Continue the news article below about testosterone and asthma, picking up right after its last sentence.

*** Opening EXCERPT TO READ ***

2017-November-29       Source: Xinhuanet.com

Testosterone protects men against developing asthma, helping to explain why women are twice as likely to have the inflammatory airway condition as men, a new study suggested Tuesday.

Testosterone protects men against developing asthma, helping to explain why women are twice as likely to have the inflammatory airway condition as men, a new study suggested Tuesday.

Researchers at Vanderbilt University and Johns Hopkins University found that the male sex hormone hindered an immune cell linked to asthma symptoms, such as inflammation and mucus production in the lungs, said the study in the U.S. journal Cell Reports.

"When we started this study, we really thought that ovarian hormones would increase inflammation, more so than testosterone making it better," said senior author Dawn Newcomb of the Vanderbilt University Medical Center. "I was surprised to see that testosterone was more important in reducing inflammation."

Prior studies have found that, before puberty, boys have approximately 1.5 times higher rate of asthma than girls. That trend reverses after puberty, when women are twice likely to have asthma as men.

This pattern continues until women hit menopause, and then the asthma rates in women start to decline.

Increased asthma symptoms are regulated by many different factors, including exposure to allergens and viral infections, and the researchers suspected that sex hormones might also be involved.

Newcomb and her colleagues further studied the observed trend in gender differences by focusing on lung cells called Group 2 innate lymphoid cells, or ILC2 cells.

These cells make cytokines, proteins that cause inflammation and mucus production in the lungs, which makes it harder to breathe.

*** Closing EXCERPT TO READ ***
*** Opening DATASET ENTRIES ***

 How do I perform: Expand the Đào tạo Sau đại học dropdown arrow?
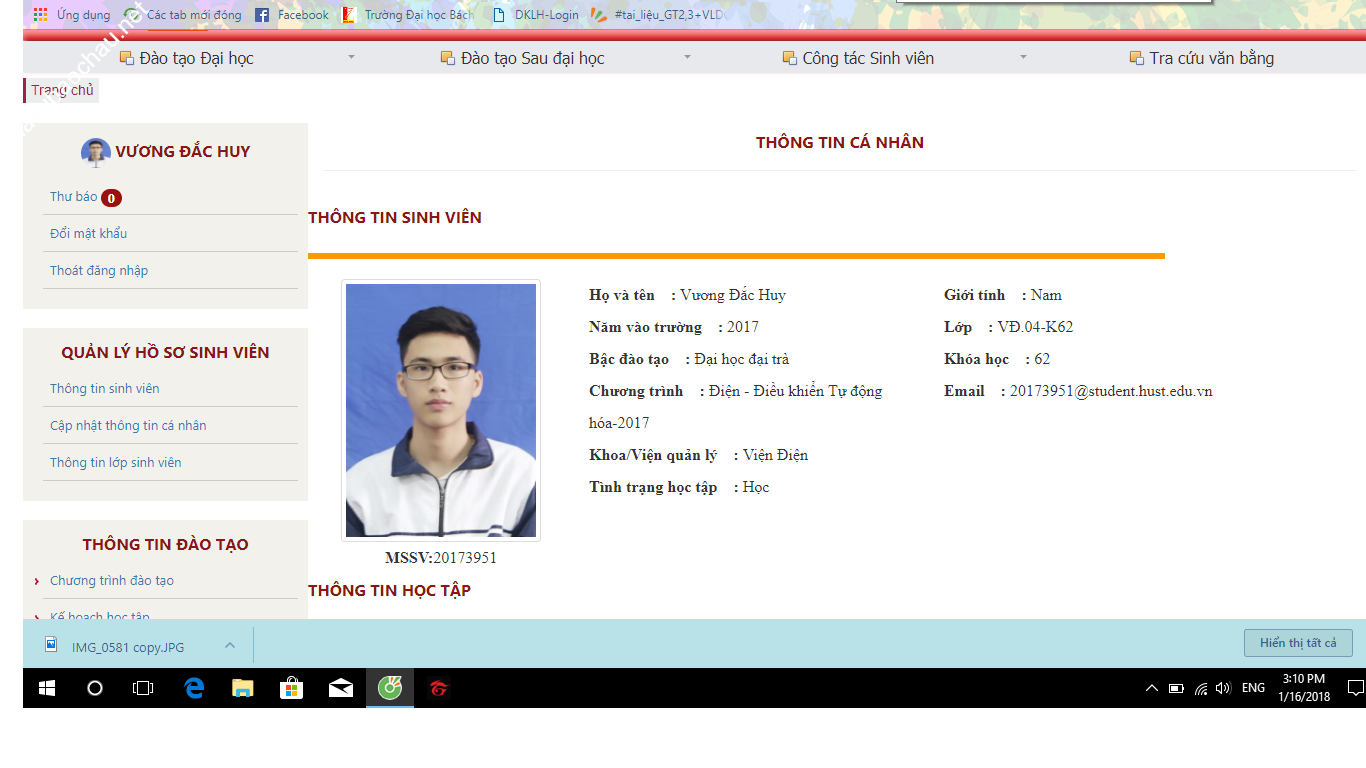(x=687, y=58)
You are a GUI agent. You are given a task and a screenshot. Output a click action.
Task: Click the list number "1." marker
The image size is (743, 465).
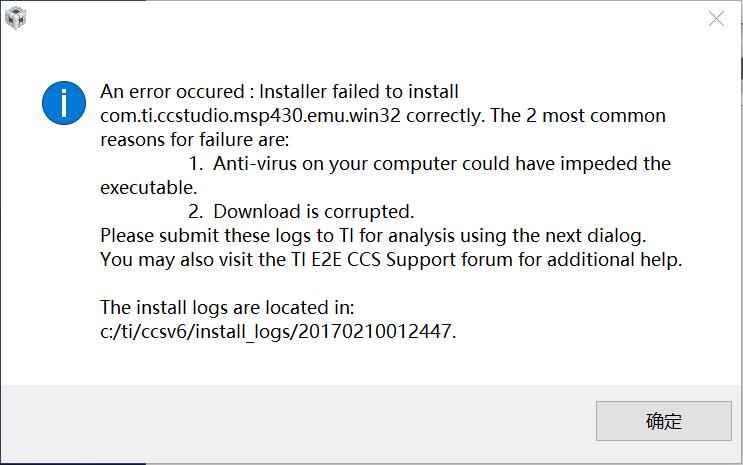pyautogui.click(x=196, y=163)
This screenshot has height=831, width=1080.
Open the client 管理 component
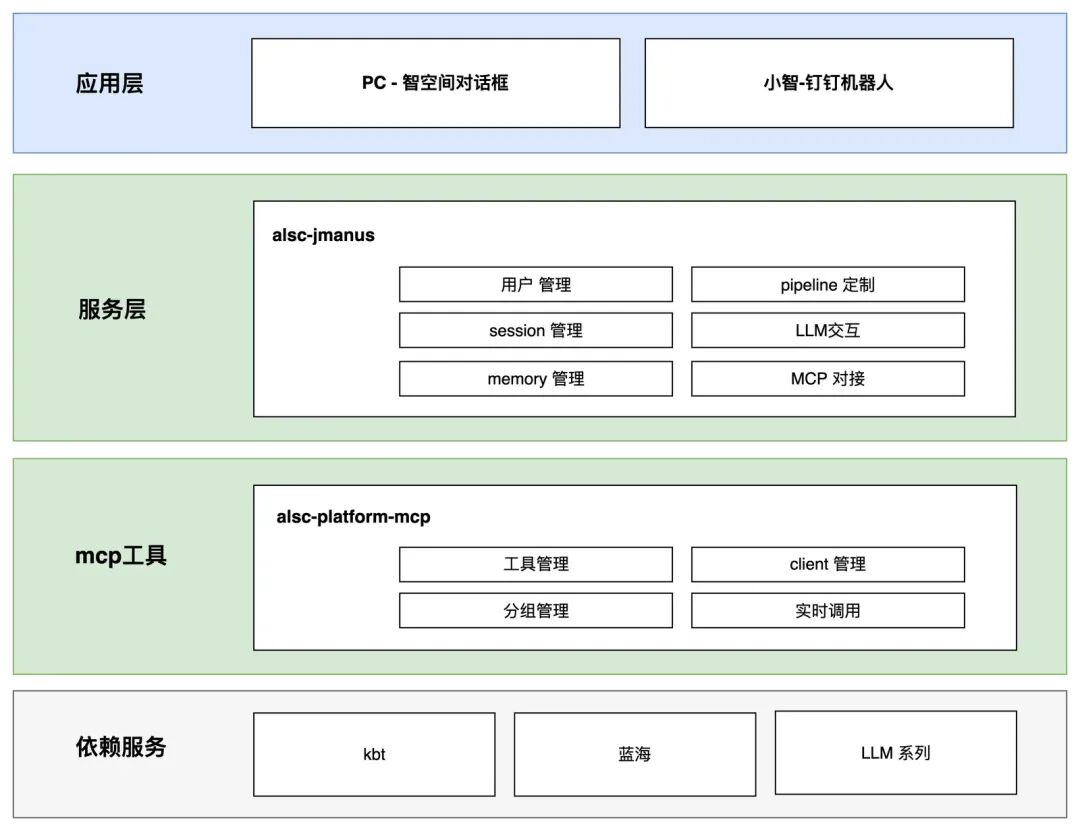pyautogui.click(x=827, y=564)
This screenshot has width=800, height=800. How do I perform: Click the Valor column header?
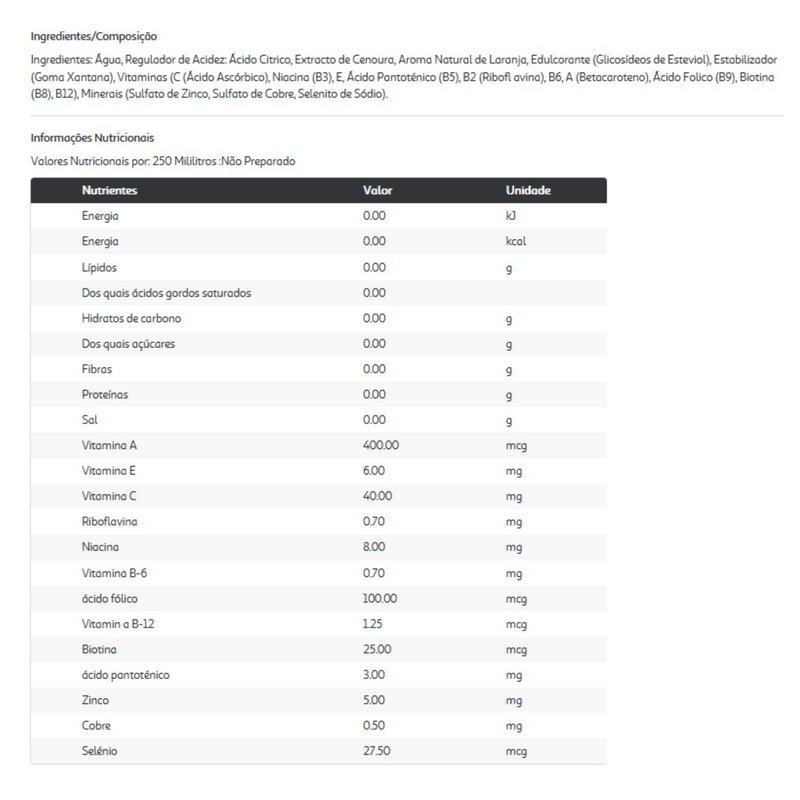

*** Closing DATASET ENTRIES ***

◆ ANSWER SECTION
The researchers collected blood from people with and without asthma and found that those with asthma had more ILC2 cells than those without.

Of that group, asthmatic women had more ILC2 cells than asthmatic men.

ILC2 cells are also found in the lungs of mice, but they are rare, making up only about 10,000 of the 10 million cells in a mouse lung.

Similar to the results that they found in humans, Newcomb and colleagues always found that they were getting fewer cells from male mice than female mice.

When the researchers added ovarian hormones, like estrogen and progesterone, to the mouse ILC2 cells, they did not see much of a change or increase in the ability of the cell to make cytokines.

However, when they added testosterone, they saw that the hormone prevented the cells from expanding and reduced the production of cytokines.

While this study focused on testosterone, Newcomb hoped to expand further studies to explore the effects of more sex hormones on asthma.

"Sex hormones are not the only mechanism but, rather, one of many mechanisms that could be regulating airway inflammation," she said. "This is not the only important mechanism in asthma."